Perché negare a qualcuno il diritto di appartenere alla società in cui è nato?

"Alla fine dei conti non è la cittadinanza a rendere una persona buona o meno, ci sono criminali italiani come ce ne sono stranieri, dunque non capisco perché quando si parla di Ius Soli si finisce sempre col portare stupidi esempi del genere. Perché, quindi, negare a qualcuno il diritto di appartenere alla società nella quale è nato, ha studiato e vissuto? Ci sono anche persone alle quali non interessa avere la cittadinanza, perché quanto può valere alla fine un pezzo di carta se devi fare un sacco di procedure, pagare e fare un giuramento, se poi non verrai mai considerato parte integrante della società? Agli stranieri si fa promettere di rispettare la Costituzione che stabilisce i diritti e i doveri del cittadino, peccato che nessuno si occupi di tutelare questi diritti, perché se così fosse non sentirei parlare di ragazze ‘straniere' che vengono chiamate terroriste e alle quali viene strappato il velo dalla testa, di donne insultate sui mezzi pubblici davanti ai loro figli, di ragazze e ragazzi stranieri che vengono offesi continuamente a scuola, di padri di famiglia che perdono il lavoro perché gli italiani vengono prima.

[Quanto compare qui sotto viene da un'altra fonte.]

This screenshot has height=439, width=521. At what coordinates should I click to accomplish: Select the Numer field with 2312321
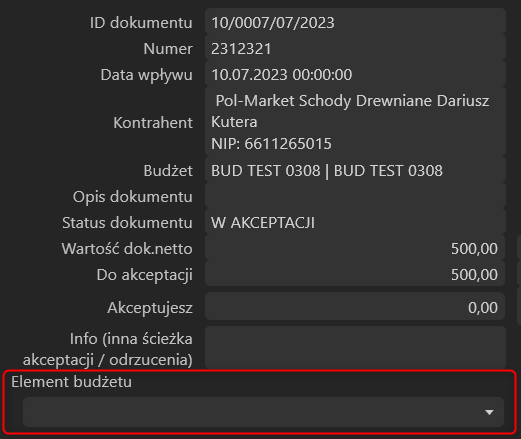(355, 49)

Purtroppo questi episodi non sono frutto della mia fantasia, noi extracomunitari siamo costretti ad affrontare questo tipo situazioni, che ne siate a conoscenza o meno. Questo non significa che sono d'accordo con chi afferma che ‘l'Italia fa schifo', ciò che la rende o meno un bel paese siamo proprio noi italiani: invece di fare affermazioni del genere, dovremmo darci da fare per migliorare ciò che non va e combattere le ingiustizie. In conclusione penso che l'ignoranza sia come una pianta infestante che si ramifica e germoglia, dando vita all'odio e alla paura che portano poi alla discriminazione, di qualunque tipo essa sia. Quindi vi chiedo di uscire dalla vostra zona di comfort, armarci di ascia e dare insieme un taglio netto a queste radici".